You yourself are among the most active commenters in the “AI x-risk community on LW”. It seems very weird to ascribe a generic “bad takes overall” summary to that group, given that you yourself are directly part of it.
Seems fine for people to use whatever identifiers they want for a conversation like this, and I am not going to stop it, but the above sentences seemed like pretty confused generalizations.
Yeah, lol, I should maybe be commenting less.
I mean, I wouldn’t really want to identify as part of “the AI x-risk community on LW” in the same way I expect you wouldn’t want to identify as “an EA” despite relatively often doing thing heavily associated with EAs (e.g., posting on the EA forum).
I would broadly prefer people don’t use labels which place me in particular in any community/group that I seem vaguely associated with an I generally try to extend the same to other people (note that I’m talking about some claim about the aggregate attention of LW, not necessarily any specific person).
Yeah, to be clear, that was like half of my point.

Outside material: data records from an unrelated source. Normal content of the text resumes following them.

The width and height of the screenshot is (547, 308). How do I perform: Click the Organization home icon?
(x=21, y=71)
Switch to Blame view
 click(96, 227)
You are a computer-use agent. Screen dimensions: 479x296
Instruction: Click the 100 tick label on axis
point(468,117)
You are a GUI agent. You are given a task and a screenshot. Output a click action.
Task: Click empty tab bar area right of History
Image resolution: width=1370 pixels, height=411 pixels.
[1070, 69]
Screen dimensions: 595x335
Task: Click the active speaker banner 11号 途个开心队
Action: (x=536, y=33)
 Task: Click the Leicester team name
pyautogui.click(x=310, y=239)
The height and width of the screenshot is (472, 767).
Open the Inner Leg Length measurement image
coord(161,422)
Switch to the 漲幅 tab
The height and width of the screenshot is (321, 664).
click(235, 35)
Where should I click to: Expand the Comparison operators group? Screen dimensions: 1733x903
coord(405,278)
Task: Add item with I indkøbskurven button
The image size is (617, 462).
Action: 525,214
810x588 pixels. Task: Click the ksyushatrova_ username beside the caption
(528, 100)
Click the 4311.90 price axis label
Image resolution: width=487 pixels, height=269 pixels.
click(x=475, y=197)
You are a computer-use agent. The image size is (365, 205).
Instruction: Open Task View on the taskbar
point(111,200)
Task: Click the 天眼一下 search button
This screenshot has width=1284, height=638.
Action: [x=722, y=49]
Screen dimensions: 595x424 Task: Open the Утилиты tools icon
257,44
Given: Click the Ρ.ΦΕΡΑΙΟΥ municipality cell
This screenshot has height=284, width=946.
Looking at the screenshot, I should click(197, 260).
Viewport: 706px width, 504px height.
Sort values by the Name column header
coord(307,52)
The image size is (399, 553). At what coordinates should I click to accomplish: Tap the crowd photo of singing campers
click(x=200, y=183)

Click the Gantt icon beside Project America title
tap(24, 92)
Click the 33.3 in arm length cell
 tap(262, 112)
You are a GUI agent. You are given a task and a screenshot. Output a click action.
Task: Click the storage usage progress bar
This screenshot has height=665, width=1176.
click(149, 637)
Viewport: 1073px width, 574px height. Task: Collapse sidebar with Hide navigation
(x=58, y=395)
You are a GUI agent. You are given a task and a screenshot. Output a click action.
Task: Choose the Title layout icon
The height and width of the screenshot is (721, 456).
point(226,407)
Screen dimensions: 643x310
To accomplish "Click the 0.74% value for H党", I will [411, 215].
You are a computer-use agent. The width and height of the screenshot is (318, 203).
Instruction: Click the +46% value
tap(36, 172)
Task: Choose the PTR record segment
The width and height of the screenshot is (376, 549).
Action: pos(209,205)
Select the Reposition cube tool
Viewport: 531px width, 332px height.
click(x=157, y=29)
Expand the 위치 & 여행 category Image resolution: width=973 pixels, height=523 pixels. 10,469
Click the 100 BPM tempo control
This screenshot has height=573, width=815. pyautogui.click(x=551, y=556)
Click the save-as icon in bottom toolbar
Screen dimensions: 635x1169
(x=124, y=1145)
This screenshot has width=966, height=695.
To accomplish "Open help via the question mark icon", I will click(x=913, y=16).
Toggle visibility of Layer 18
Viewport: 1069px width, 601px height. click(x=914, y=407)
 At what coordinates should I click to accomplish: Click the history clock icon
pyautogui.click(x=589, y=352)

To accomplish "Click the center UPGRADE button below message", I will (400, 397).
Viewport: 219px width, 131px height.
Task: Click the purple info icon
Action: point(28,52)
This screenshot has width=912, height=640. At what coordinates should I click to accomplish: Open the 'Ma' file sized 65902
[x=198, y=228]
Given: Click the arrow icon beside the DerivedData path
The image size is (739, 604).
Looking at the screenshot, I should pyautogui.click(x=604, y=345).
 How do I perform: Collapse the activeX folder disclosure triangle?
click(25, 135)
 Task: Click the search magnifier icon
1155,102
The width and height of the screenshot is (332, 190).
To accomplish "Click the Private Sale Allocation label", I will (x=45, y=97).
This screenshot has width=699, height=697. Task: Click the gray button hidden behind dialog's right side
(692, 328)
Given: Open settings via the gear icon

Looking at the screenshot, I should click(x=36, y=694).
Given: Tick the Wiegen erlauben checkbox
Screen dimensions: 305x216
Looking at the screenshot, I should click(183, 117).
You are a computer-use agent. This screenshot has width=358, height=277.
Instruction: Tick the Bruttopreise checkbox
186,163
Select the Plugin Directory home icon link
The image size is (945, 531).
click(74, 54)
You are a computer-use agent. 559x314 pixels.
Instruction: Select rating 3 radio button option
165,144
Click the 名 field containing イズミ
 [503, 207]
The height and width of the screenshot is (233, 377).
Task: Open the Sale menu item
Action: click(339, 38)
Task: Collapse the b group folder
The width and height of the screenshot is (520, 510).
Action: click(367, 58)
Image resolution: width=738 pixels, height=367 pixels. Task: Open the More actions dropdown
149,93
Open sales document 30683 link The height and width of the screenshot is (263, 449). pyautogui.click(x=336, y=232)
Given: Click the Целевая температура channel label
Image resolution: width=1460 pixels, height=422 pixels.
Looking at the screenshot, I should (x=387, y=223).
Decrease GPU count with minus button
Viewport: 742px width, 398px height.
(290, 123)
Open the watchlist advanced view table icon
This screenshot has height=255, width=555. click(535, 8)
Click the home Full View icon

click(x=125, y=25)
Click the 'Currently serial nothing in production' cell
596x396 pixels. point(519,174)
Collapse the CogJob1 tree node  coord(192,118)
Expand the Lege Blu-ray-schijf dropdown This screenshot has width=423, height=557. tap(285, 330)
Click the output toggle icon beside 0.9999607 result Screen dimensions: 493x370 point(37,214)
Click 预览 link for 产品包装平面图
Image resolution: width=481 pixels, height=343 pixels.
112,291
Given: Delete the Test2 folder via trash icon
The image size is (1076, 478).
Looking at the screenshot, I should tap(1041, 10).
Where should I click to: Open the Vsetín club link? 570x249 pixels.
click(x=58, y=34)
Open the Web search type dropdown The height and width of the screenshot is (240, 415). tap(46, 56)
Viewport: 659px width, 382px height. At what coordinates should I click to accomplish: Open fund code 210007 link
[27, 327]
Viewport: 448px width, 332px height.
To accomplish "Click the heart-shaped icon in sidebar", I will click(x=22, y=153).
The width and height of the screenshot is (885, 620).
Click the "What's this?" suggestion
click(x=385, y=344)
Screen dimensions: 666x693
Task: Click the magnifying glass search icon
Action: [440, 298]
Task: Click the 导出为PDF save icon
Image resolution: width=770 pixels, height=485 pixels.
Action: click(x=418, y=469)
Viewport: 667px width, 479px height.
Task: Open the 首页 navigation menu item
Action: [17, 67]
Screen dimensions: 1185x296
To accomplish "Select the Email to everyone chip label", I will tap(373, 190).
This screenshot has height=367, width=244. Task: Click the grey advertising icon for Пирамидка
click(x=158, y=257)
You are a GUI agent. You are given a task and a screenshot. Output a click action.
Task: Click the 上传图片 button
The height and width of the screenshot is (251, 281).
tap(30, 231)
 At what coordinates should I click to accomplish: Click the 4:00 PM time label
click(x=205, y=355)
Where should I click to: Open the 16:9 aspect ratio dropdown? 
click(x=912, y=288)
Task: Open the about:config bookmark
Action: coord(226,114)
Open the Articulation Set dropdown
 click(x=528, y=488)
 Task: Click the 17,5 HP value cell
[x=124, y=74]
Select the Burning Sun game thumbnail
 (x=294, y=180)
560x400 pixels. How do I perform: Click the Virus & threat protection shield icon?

A very small fraction of top contributors identify as part of a coherent community. Trying to summarize their takes as if they did is likely to end up confused.
LW is very intentionally designed and shaped so that you don’t need to have substantial social ties or need to become part of a community to contribute (and I’ve made many pretty harsh tradeoffs in that direction over the years).
In as much as some people do, I don’t think it makes sense to give their beliefs outsized weight when trying to think about LW’s role as a discourse platform. The vast majority of top contributors are similarly allergic to labels as you are.
This sentence channels influence of an evaporative cooling norm (upon observing bad takes, either leave the group or conspicuously ignore the bad takes), also places weight on acting on the basis of one’s identity. (I’m guessing this is not in tune with your overall stance, but it’s evidence of presence of a generator for the idea.)
I was just refering to “what gets karma on LW”. Obviously, unclear how much we should care.
Makes sense. I think generalizing from “what gets karma on LW” to “what do the people thinking most about AI X-risk on LW is important” is pretty fraught (especially at the upper end karma is mostly a broad popularity measure).
I think using the results of the annual review is a lot better, and IMO the top alignment posts in past reviews have mostly pretty good takes in them (my guess is also by your lights), and the ones that don’t have reviews poking at the problems pretty well. My guess is you would still have lots of issues with posts scoring highly in the review, but I would be surprised if you would summarize the aggregate as “pretty bad takes”.
At least for relative newcomers to the field, deciding what to pay attention to is a challenge, and using the window-dressed/EA-coded heuristic seems like a reasonable way to prune the search space. The base rate of relevance is presumably higher than in the set of all research areas.
Since a big proportion will always be newcomers this means the community will under or overweight various areas, but I’m not sure that newcomers dropping the heuristic would lead to better results.
Senior people directing the attention of newcomers towards relevant uncoded research areas is probably the only real solution.